Pages: 250, hardback

 

 

Anuradha Roy’s third novel opens on a harrowing note, with seven-year-old Nomita witnessing the murder of her father by axe-wielding masked men after they invade their home. In the same incident she loses her beloved brother, who runs away, and is aban­doned by her mother. “When the pigs were slaughtered for their meat they shrieked with a sound that made my teeth fall off and this was the sound I heard,” the daughter recalls of the violence that changes her life overnight. Such a brutal and jarring beginning is befitting a novel that is deeply disturbing, even though the rest of it is definitely less savage than the first chapter.People make religious trips to the coastal town of Jarmuli in India.
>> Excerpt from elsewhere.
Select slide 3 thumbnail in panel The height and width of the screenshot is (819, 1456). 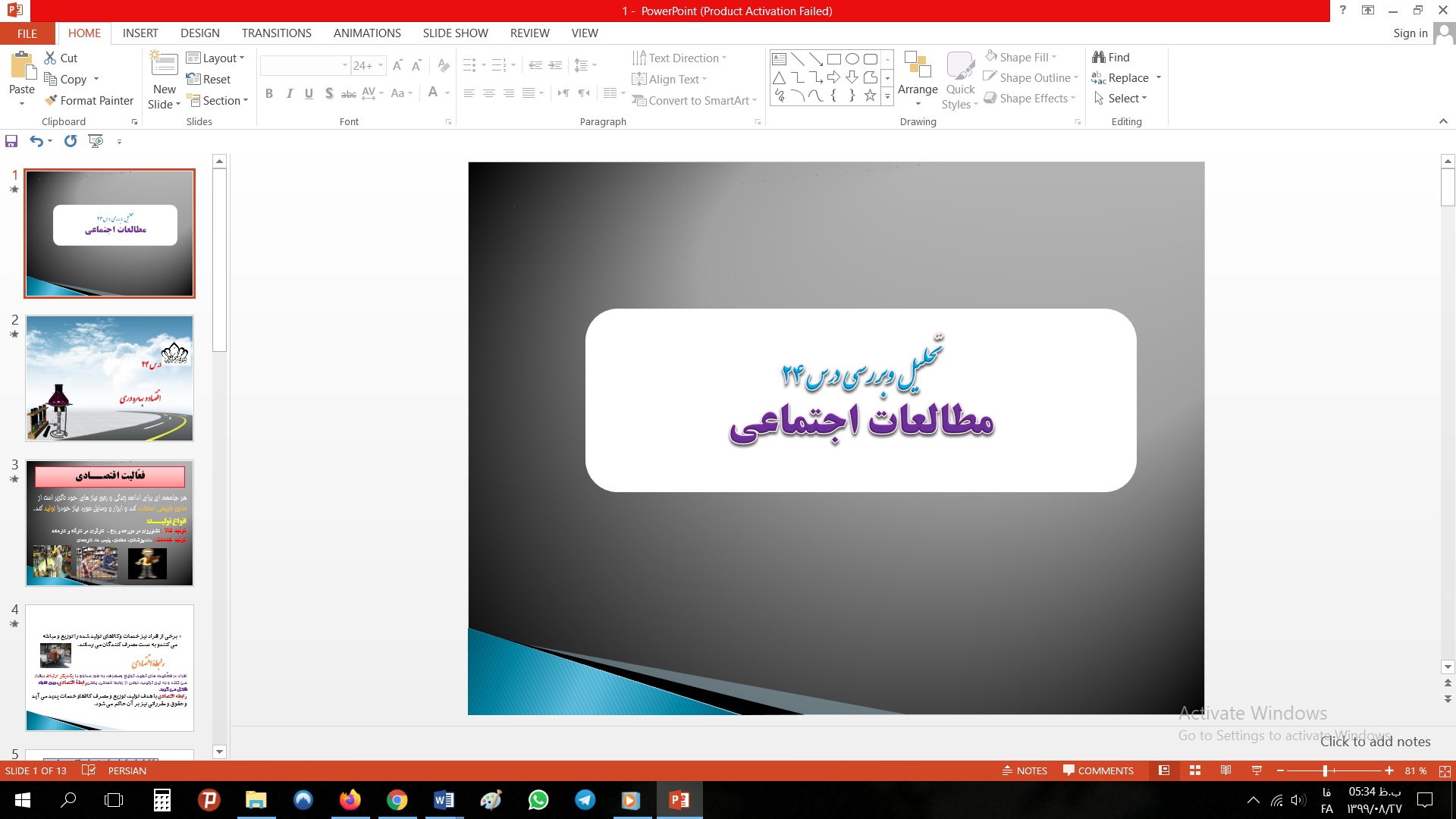click(x=110, y=522)
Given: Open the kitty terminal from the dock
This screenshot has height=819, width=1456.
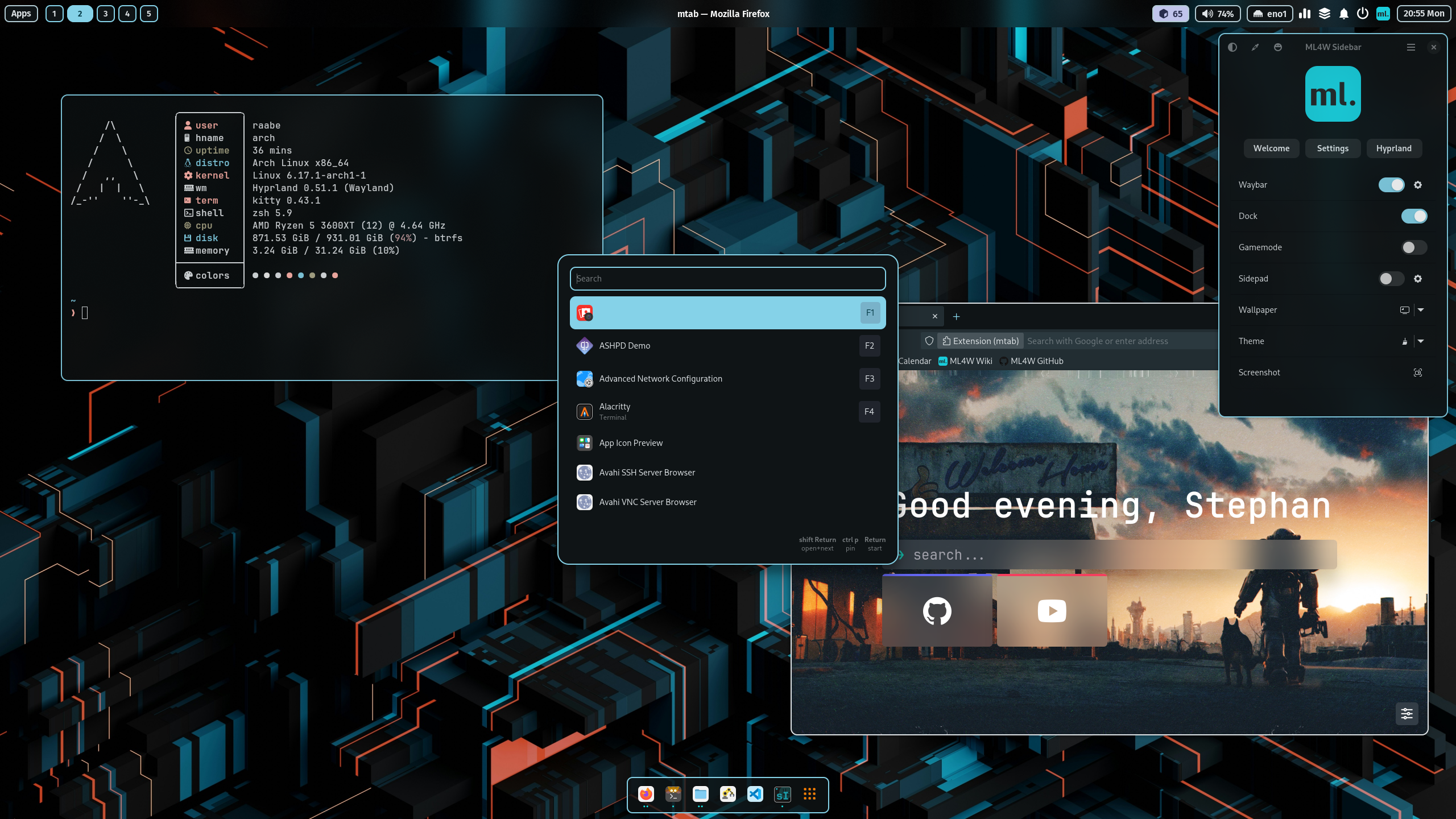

But, now as a 25-year-old and a filmmak­er’s assistant, Nomita is making the journey for a completely different reason: to confront her past trau­mas. She spent six years living in an ashram in Jarmuli under a revered guru who emotionally, physically, and sexually abused her and the other children in his care when the world wasn’t watching. This story, that takes place over five days, is told in flashbacks, and as the barbarity of the guru’s crimes are gradually revealed, you can’t help but shud­der, but you are still unable to put the book down. Such is the power of Roy’s prose.

 

In a way, the book is a brave attempt to reveal the hypocrisies of the Indian society. Roy talks about dhoti-clad priests who fuss about what women wear to temples to a history that’s largely told through erotic cravings on temple walls, and yet how sex is still a taboo of sorts in India. While narrating an engaging story, she pinpoints what is so fundamentally wrong with the Indian society to make violence and misogyny norms of its culture.

 

There are also references to the epic Mahabharata, where good trumps evil. However, in ‘Sleeping with Jupiter’, the evil against women and children and homosexuality are made out to be things that can’t be challenged so long as hypocrisy and patriarchy rule our societies. Roy, through Nomita and other interwo­ven characters, brings to the fore­front issues many would largely turn a blind eye to or cover up. And, while doing so, she also manages to raise some important questions on what it means to be a woman in contemporary India in a way that simply cannot be forgotten.